I don’t believe that Major League Baseball has always wanted the Athletics to move to Las Vegas, but I do believe they have fully supported the notion that the organization will either get significant money from Oakland to make a new stadium work, or the move is real. This isn’t one of those situations where you’re talking about mere idle threats in order to squeeze as much as possible, knowing full well the team is going to stay either way.

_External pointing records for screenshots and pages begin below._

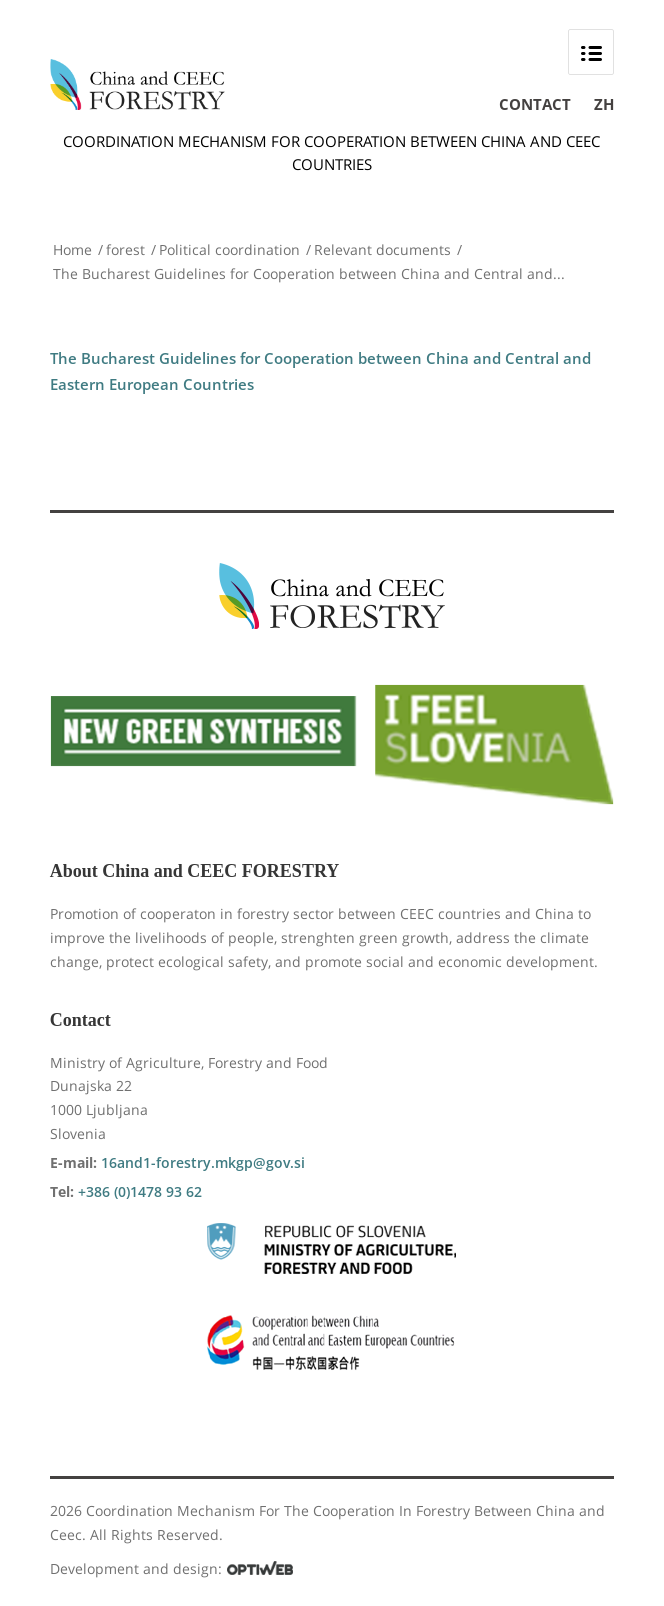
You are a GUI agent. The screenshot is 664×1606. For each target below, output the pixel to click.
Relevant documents (382, 249)
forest (125, 249)
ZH (604, 104)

Over the last year or two, it definitely seems like things have moved more and more toward a move happening, and now Commissioner Rob Manfred is just laying it out there:
The A’s lease on the Coliseum runs through the 2024 season, and with previous talks on a new stadium deal having ground to a halt earlier this year, the problem is time. A new city council will come in after the election, and then, what, they’re going to start from scratch in January and get a deal done almost immediately? That’s what it would take for the A’s and MLB to hold off starting the Vegas project – because that is going to need multiple years to get off the ground and be ready to go.
Not that Las Vegas will get the A’s without having to pay to make it happen:
It seems pretty unlikely that the A’s and MLB will look elsewhere besides Las Vegas, because a lot of groundwork has already been laid there – and territory rights are so challenging in any case that MLB is not going to want to lose one of the most obvious and safest spots, geographically speaking.
Had I to guess, the A’s and MLB will give Oakland one last shot to get something fully and finally into place in the first quarter of 2023, after the new political body takes shape. If a deal doesn’t happen almost immediately, though, I would expect full-speed-ahead on Las Vegas.
At the same time, as Manfred indicated, a deal to keep the Rays in Tampa is expected at this point. The silly two-city plan with Montreal is dead, and the Tampa/St. Petersburg area is still one where MLB wants to keep a foothold.
My personal hope is that both of these situations are resolved and etched in stone within a year or two, so that MLB can move on more seriously to expansion talks. It’s not necessarily that I *WANT* expansion and re-alignment – I’m open to it – but it’s been a topic for so long that I’m just ready to see what might actually happen. I’m tired of years of punting. Let’s see what the plan is.